抄録
現在,日本国内での抗SS-A抗体及び抗SS-B抗体の測定は,ほとんどが酵素免疫測定法を原理とする検査試薬で行われており,数値データとして報告されている.しかし,その値は試薬メーカーごとに値付け方法が異なり,標準化されていない.抗SS-A抗体と関連するCHB(congenital heart block)のリスクをその抗体価から推測することを目的として,試薬メーカー6社7試薬の測定値の関係を明らかにし,一定の基準を設けることで各試薬の測定値を一致させることができるか検討した.

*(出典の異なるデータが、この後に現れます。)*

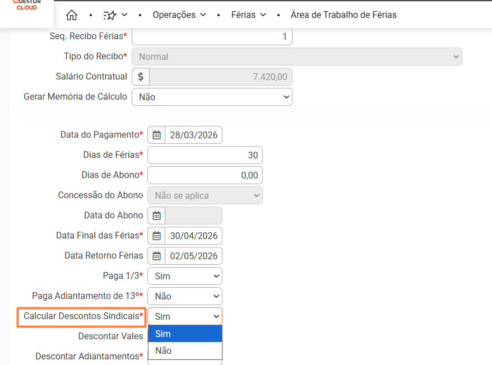Screen dimensions: 492x365
Task: Click the Área de Trabalho de Férias breadcrumb
Action: click(x=344, y=15)
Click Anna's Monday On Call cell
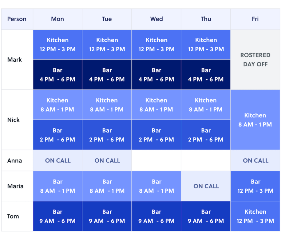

Pool血清,CDC標準品,臨床検体を用いて酵素免疫測定法による抗SS-A/B抗体の標準化を試みたが現状では難しいことがわかった.多施設共同研究の症例データベースの解析から,抗SS-A抗体がDID(double immunodiffusion)法で32倍以上であることが,CHBのリスクを推測する因子として抽出されているため,DID法力価32倍に相当する各試薬の測定値を推定した.しかし,この推定値において陰性と判定されるCHB例が認められたこと,また,酵素免疫測定法は主な臨床での使用目的が「定性判定」であるため,各社試薬での測定値が本来の抗体力価として報告されていないことが多い(特に高力価例について)現状を考え,DID法での確認が必要な基準案を作成した.その結果,Bio-Radで100EU以上,INOVAで80units以上,CosmicでIndex値100以上,TFBで300U/ml以上,Phadiaで240U/ml以上,MBL MESACUPでIndex値100以上,MBL STACIAで500U/ml以上を示した検体についてはDID法での確認が必要であることがわかった.